UPDATED - 13/02/2024

Study Summary

This is a pragmatic study exploring the feasibility and acceptability of using the CanRisk tool in general practice to assess breast cancer risk amongst women. CanRisk is a prediction tool incorporating genetic, family history, lifestyle and hormonal risk factors to calculate the future risk of developing breast cancer, as well as the risk of carrying a pathogenic variant.

Women (40-49 years) will be invited to complete a breast cancer risk assessment. They will provide risk factor information via an online questionnaire (the MyCanRisk app) and then provide a saliva sample for polygenic testing. This study will not be testing for pathogenic variants such as BRCA1 and BRCA2.  

The study team will use that information and the CanRisk tool to generate a personalised risk estimate for each woman. Based on this and current NICE guidelines, participants will be categorised into one of three risk groups: 1. near population level risk, 2. near population level risk with additional family history risk factors, and 3. Moderate or high risk. All women will be sent a report of their risk alongside general breast health advice. Women at increased risk (e.g. risk groups 2 and 3) will be advised to make an appointment to discuss risk with their GP to clarify family history and be offered a referral to the regional clinical genetic service if appropriate. Once referred, women will then be managed in line with current practice.

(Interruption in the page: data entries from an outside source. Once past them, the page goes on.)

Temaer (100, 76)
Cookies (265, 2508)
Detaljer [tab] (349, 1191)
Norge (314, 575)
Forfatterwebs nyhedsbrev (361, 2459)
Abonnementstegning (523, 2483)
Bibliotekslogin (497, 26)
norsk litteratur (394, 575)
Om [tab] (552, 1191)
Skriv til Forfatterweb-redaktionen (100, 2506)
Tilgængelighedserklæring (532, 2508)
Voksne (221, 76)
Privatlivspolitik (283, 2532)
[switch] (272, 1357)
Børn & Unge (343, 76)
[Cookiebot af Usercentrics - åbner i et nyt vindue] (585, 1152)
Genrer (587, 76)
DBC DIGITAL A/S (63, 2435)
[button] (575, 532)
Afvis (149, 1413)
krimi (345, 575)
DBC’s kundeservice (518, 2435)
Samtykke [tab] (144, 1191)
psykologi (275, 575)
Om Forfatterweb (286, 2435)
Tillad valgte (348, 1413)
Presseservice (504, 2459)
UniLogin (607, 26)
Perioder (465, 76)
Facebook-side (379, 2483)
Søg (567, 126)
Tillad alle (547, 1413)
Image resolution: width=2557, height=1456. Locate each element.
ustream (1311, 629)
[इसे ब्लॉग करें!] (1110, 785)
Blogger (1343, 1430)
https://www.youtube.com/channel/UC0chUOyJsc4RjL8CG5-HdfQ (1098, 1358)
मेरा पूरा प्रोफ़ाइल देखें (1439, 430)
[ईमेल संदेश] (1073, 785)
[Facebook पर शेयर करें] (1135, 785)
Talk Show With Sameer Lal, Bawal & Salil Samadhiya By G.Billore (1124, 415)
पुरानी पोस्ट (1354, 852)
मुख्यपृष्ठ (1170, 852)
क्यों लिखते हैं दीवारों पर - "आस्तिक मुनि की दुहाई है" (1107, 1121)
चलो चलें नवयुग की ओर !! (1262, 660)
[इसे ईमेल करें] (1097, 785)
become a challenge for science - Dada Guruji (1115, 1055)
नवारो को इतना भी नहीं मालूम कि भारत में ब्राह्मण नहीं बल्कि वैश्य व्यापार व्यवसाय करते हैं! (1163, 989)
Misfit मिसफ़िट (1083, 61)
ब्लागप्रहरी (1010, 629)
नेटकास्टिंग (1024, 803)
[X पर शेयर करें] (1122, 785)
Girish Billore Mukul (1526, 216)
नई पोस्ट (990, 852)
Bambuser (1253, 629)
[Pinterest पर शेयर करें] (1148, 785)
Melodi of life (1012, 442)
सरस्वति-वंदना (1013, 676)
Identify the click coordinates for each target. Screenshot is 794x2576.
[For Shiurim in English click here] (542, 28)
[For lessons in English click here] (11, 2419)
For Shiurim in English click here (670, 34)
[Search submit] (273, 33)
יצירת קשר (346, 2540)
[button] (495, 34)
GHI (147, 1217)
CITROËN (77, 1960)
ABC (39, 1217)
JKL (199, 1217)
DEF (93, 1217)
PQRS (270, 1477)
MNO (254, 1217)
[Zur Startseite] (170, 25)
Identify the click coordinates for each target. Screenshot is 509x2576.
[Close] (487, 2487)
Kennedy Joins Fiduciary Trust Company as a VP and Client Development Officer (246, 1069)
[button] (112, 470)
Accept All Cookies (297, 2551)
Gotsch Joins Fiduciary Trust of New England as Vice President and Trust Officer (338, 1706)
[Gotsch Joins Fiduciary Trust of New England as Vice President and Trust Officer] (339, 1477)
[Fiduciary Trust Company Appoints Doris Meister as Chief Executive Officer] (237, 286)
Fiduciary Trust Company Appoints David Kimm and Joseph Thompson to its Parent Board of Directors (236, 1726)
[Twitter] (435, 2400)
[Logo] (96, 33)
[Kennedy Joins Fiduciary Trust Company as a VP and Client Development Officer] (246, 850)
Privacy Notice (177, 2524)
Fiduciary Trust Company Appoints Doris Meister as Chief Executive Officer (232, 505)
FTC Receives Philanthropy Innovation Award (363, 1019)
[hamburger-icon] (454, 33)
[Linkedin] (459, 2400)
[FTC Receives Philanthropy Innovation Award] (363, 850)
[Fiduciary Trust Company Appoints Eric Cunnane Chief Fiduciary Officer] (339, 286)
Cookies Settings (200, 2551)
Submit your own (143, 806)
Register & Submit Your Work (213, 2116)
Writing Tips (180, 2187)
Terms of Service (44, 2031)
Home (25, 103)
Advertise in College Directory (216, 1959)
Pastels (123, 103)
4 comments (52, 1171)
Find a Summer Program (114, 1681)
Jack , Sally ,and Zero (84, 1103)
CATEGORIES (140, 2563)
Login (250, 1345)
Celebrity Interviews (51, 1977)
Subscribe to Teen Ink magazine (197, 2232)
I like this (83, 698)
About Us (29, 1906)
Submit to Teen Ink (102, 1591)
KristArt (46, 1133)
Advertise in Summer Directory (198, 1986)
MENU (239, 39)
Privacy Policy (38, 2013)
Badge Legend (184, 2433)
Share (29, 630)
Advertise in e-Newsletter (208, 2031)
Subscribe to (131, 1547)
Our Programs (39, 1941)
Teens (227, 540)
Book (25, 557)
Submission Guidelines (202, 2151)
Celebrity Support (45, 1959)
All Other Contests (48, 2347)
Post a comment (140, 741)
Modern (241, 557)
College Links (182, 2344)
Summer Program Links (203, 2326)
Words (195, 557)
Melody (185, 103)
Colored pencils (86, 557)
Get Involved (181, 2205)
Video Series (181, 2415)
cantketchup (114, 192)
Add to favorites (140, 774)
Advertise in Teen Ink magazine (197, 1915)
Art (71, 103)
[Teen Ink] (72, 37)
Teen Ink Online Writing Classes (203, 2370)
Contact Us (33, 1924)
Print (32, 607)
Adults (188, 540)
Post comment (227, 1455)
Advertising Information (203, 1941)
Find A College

It is estimated that approximately 15-20% of women who take part in the study will be at increased risk. 

Inclusion Criteria

• Women aged 40-49 years, and registered with a participating general practice. 

• Capacity to consent.

• English speaker.

Exclusion Criteria

• Personal history of breast or ovarian cancer - known high risk gene mutation. 

• Previous diagnosis of metastatic cancer or entry on the palliative care register.

• Prior notification of dissent to research.

• Lack of capacity to consent. 

• Non-english speaker.

Study Resources

Access for the SystmOne and EMIS study resources can be requested below.

For further guidance on using the resources, please refer to the guidance documents and further useful information on the PRIDES page.

The searches have been created with the study specific inclusion and exclusion criteria. 

If you require any further information or help, please contact the IT Specialists:

Jodie Button – jodie.button@nihr.ac.uk

James Baslington – james.baslington@nhs.net

Disclaimer:

Please note the resources provided are designed to assist with the identification of potentially suitable patients and to appropriately code these patients if required.

These resources have been developed based on the criteria provided by the relevant study team and whilst every effort has been made to make them universally implementable they rely on read codes and the data stored in the individual practice's clinical system. These resources are intended to assist with identification but should be used in conjunction with clinical oversight and a clear understanding of the study parameters.

While we endeavour to keep the information, tools and resources provided up to date and correct, we make no representations or warranties of any kind, express or implied, about the completeness, accuracy, reliability, suitability or availability with respect to the tools provided for any purpose. Any reliance you place on such information is therefore strictly at your own risk.

In no event will we be liable for any loss or damage including without limitation, indirect or consequential loss or damage, or any loss or damage whatsoever arising from loss of data or profits arising out of, or in connection with, the use of the tools provided.